For instance, suppose I have a graph G = (V, E) where

V = {A, B, C, D}
E = {(A, B), (A,D), (C, D)}

This graph is bipartite, and thus can be split into two disjoint sets {A, C} and {B, D}. My first guess is that I can simply walk the graph and assign alternating colors to each vertex. Is this the case, or is it more complicated/simpler than this? Are there any known algorithms for this?

Your first guess is correct - traverse the graph and alternate.

The algorithm should be simple. I'd keep two queues of nodes to visit, one for each colour. Pop nodes off the queues alternately, mark its colour, and push any non-visited adjacent nodes into the queue for the opposite colour. Terminate when the number of visited nodes + the length of both queues = number of nodes in the graph.

Traverse the graph and alternate, if it doesn't succeded it means that your graph is not bipartite.

If you are sure that the graph is biparte, then you can just assign colors alternating them for traversing each vertex, as it holds that:

A graph is bipartite if and only if it is 2-colorable.

From Wikipedia (http://en.wikipedia.org/wiki/Bipartite_graph)

If a bipartite graph is connected, its bipartition can be defined by the parity of the distances from any arbitrarily chosen vertex v: one subset consists of the vertices at even distance to v and the other subset consists of the vertices at odd distance to v.

Thus, one may efficiently test whether a graph is bipartite by using this parity technique to assign vertices to the two subsets U and V, separately within each connected component of the graph, and then examine each edge to verify that it has endpoints assigned to different subsets.

I implemented it in my graph drawing tool, you can see my code in JavaScript.

I just marked first vertex as left partity, then recursively marked it's neighbours as right partity, recursively mark their neighbours as left partity... If you find correctly marked node, stop recursion of this branch. If you find uncorrectly marked node, graph is not bipartite.

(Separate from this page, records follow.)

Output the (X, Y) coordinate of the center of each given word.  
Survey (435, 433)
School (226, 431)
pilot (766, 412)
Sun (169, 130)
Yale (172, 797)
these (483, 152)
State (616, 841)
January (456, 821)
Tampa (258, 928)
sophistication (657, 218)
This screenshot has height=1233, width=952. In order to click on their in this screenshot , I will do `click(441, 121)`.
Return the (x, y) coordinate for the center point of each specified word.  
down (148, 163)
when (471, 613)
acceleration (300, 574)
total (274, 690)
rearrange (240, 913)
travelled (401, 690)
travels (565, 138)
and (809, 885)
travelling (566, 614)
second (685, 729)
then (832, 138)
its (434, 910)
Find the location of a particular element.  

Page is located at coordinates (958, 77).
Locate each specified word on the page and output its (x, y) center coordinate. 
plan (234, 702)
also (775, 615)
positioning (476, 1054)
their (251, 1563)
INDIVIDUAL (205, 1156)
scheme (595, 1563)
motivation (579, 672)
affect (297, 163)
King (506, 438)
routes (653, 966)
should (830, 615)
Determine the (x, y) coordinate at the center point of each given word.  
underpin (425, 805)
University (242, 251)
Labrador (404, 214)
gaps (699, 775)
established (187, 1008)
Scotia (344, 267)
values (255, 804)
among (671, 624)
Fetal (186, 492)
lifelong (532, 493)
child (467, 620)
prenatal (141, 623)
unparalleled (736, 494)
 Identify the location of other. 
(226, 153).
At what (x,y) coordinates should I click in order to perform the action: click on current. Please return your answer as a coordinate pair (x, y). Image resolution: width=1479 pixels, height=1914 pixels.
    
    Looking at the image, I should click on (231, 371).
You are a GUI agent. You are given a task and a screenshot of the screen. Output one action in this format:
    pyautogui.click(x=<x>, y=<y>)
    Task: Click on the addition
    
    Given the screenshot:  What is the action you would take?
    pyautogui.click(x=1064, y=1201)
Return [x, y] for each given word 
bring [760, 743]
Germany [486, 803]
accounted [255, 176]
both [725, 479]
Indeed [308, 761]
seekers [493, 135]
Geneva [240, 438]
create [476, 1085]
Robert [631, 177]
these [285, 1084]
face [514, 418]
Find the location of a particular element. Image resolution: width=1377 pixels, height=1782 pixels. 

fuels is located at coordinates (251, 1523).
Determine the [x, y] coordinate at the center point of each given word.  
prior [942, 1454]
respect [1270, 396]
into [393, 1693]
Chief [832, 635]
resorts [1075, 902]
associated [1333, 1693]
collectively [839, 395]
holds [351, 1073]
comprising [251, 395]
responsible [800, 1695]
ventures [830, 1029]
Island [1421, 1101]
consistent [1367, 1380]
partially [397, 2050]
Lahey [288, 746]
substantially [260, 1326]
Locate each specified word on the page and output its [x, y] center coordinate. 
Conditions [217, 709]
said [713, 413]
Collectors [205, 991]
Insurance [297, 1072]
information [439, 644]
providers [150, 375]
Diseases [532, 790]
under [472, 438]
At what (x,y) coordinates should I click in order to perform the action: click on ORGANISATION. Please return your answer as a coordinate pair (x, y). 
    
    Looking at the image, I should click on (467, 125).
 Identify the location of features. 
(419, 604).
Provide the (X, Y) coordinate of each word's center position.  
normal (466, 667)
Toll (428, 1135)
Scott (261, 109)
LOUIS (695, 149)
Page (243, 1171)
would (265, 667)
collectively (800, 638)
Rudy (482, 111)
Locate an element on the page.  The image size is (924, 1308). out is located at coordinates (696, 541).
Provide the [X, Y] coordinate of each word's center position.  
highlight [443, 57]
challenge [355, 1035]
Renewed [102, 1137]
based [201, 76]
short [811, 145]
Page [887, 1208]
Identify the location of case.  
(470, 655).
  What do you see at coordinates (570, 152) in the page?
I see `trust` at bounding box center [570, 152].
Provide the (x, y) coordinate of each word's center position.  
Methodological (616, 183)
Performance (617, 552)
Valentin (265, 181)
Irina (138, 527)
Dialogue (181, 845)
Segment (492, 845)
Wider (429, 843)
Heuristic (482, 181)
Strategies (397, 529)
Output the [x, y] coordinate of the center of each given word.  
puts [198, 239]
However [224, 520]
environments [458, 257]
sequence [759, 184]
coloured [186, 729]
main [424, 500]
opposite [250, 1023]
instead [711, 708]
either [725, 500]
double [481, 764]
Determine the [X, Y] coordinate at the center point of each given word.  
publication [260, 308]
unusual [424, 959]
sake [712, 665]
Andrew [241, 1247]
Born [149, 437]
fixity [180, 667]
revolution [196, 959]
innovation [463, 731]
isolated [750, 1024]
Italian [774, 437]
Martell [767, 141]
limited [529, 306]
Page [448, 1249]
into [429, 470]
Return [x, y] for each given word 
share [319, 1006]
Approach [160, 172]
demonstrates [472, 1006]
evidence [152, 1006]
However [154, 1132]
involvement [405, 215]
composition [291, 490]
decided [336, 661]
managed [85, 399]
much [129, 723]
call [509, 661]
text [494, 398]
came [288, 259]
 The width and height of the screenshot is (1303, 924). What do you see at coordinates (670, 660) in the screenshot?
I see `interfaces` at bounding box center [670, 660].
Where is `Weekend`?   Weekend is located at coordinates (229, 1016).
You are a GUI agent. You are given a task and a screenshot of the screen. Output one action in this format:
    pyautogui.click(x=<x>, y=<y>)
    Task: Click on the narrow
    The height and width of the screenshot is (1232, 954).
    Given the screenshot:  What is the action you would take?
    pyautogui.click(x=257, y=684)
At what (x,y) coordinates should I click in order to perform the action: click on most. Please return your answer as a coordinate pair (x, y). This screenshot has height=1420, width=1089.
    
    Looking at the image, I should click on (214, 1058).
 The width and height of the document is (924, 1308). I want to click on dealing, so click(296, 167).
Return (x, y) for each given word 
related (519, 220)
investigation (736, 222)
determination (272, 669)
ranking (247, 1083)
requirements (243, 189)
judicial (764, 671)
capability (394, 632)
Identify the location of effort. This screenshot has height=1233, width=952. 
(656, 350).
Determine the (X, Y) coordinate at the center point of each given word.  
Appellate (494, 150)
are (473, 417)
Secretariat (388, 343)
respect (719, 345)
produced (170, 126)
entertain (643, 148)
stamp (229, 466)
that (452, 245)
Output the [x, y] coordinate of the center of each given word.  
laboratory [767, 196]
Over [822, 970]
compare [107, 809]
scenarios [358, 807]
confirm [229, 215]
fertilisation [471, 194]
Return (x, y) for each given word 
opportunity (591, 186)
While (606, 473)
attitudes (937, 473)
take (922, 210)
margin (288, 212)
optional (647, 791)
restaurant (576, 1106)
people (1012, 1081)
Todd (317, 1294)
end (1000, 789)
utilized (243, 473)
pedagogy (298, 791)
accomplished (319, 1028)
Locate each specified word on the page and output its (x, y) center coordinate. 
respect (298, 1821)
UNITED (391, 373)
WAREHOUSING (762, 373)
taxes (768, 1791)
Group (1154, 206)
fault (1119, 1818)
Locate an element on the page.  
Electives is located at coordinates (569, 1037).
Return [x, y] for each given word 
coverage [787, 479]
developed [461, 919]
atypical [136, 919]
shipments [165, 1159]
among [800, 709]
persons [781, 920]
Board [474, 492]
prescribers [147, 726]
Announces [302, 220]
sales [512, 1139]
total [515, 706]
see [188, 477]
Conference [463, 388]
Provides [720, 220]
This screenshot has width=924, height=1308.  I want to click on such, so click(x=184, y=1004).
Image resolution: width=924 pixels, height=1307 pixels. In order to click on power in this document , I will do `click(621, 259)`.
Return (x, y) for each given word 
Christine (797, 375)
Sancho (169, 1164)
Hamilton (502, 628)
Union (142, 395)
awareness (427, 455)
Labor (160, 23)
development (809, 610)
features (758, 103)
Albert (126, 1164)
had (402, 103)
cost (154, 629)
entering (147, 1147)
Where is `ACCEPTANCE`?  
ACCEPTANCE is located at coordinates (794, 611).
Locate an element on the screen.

Maybe it can be done simpler, but during last few months I had some hard Prolog - Haskell coding days, maybe it had affected my brain and now I see recursion in everything :-D

Just in case anyone's curious, here's the code I came up with:

def dfs(root, colorings):
    to_visit1 = deque()
    to_visit2 = deque()
    to_visit1.append(root)
    while len(to_visit1) != 0 or len(to_visit2) != 0:
        dfs_color(to_visit1, to_visit2, True, colorings)
        dfs_color(to_visit2, to_visit1, False, colorings)

def dfs_color(queue, opposite_queue, color, colorings):
    while len(queue) != 0:
    v = queue.pop()
    if v in adjacency_list:
        colorings[v] = color
        neighbors = adjacency_list[v]
        del adjacency_list[v]
        for neighbor in neighbors:
        opposite_queue.append(neighbor)

Admittedly, this isn't my best code. I'm using True/False as the color because when I used recursion, it made it easy to just say not color. Of course, I had to change it because I blew my stack on bigger graphs. Also to give credit where due, this code is based on the wikipedia code for DFS.

Although as has been pointed out, I think this may just be a disguised BFS.